▸ **TASK INSTRUCTIONS**:
1. In the trial excerpt, who read Dr. Harold Brazil's statements aloud in court?
2. Please copy out the trial excerpt from "And when did" up to and including "yielded Markle’s DNA.".
3. List every person the trial excerpt names with both a first and a last name.

----- TEXT UNDER STUDY

He reminded jurors that Matthew Lydon, a former Vacaville police captain and now an investigator for the DA’s Office, testified that in his long career as a Vacaville officer he only encountered two people inside the canal area.
“It’s just not a place people go — unless you don’t want to be seen,” said Sequeira.
And when did Zimmerman kill Johnson, as Barrett said, when no one sees him leave the party house and the party ends about 9 p.m., he wondered, adding that Zimmerman, shirtless and shoeless, and another man, Joseph Silva, later left the house in a vehicle to buy beer, then the car ran out of gas on the way back to the house.
The deeply experienced longtime prosecutor then reminded jurors that blood analysis of the boots Markle wore on Nov. 15 yielded Johnson’s DNA and her fingernail clippings, according to a state Department of Justice criminalist, also yielded Markle’s DNA.
Several witnesses, including Markle’s sister, Melissa Markle, testified that over the years they heard Markle, suicidal and guilt-ridden, admit to killing Johnson, including times when he was believed to be high on methamphetamine, Sequeira said.
Those statements were “shocking” to hear, he said, adding and pacing behind and in front of the lectern just steps away the jury box, that “brief statements,” like “I killed somebody,” are short and, thus, easily remembered.
“Either the defendant’s the unluckiest guy or he’s stone guilty,” said Sequeira before showing what he called “one exhibit,” to the jurors, a color photo of Johnson.
Early on in his closing argument, Sequeira also reminded jurors of statements made by Dr. Harold Brazil, a forensic pathologist, a transcript read in court. Sequeira read the prosecutor’s part and Deputy District Attorney Barry Shapiro read Brazil’s statements.

----------
----- EXTRACTED INFORMATION

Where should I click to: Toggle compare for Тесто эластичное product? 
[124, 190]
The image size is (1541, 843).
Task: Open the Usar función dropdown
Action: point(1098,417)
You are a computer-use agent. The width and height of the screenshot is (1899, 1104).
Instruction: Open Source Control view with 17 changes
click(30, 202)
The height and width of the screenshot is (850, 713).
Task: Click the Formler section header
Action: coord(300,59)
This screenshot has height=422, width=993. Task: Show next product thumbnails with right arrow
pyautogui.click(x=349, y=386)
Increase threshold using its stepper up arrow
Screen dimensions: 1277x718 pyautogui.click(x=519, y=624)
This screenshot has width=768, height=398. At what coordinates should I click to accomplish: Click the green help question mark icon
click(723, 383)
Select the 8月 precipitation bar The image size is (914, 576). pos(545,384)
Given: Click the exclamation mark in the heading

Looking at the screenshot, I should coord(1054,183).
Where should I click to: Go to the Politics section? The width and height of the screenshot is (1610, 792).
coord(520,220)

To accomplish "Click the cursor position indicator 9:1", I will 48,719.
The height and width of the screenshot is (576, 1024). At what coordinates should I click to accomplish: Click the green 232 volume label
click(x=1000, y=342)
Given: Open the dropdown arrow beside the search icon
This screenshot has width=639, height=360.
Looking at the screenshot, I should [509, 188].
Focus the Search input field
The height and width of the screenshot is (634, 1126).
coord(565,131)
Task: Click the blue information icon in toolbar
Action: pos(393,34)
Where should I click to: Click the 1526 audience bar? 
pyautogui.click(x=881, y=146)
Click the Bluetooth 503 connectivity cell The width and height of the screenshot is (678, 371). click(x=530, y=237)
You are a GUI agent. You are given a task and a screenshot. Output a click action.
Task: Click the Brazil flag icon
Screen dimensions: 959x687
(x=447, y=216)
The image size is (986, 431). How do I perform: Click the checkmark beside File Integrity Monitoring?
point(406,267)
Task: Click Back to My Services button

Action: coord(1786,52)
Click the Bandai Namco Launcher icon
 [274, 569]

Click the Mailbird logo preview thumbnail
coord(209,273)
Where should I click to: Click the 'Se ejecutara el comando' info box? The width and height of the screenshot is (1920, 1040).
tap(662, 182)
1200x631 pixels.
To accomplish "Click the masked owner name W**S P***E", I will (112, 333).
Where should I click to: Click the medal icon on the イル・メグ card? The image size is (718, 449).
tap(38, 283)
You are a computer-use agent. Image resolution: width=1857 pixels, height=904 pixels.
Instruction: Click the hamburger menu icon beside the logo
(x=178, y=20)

----------

▸ **EXERCISE RESPONSES**:
1. Deputy District Attorney Barry Shapiro

2.
And when did Zimmerman kill Johnson, as Barrett said, when no one sees him leave the party house and the party ends about 9 p.m., he wondered, adding that Zimmerman, shirtless and shoeless, and another man, Joseph Silva, later left the house in a vehicle to buy beer, then the car ran out of gas on the way back to the house.
The deeply experienced longtime prosecutor then reminded jurors that blood analysis of the boots Markle wore on Nov. 15 yielded Johnson’s DNA and her fingernail clippings, according to a state Department of Justice criminalist, also yielded Markle’s DNA.

3. Matthew Lydon, Joseph Silva, Melissa Markle, Harold Brazil, Barry Shapiro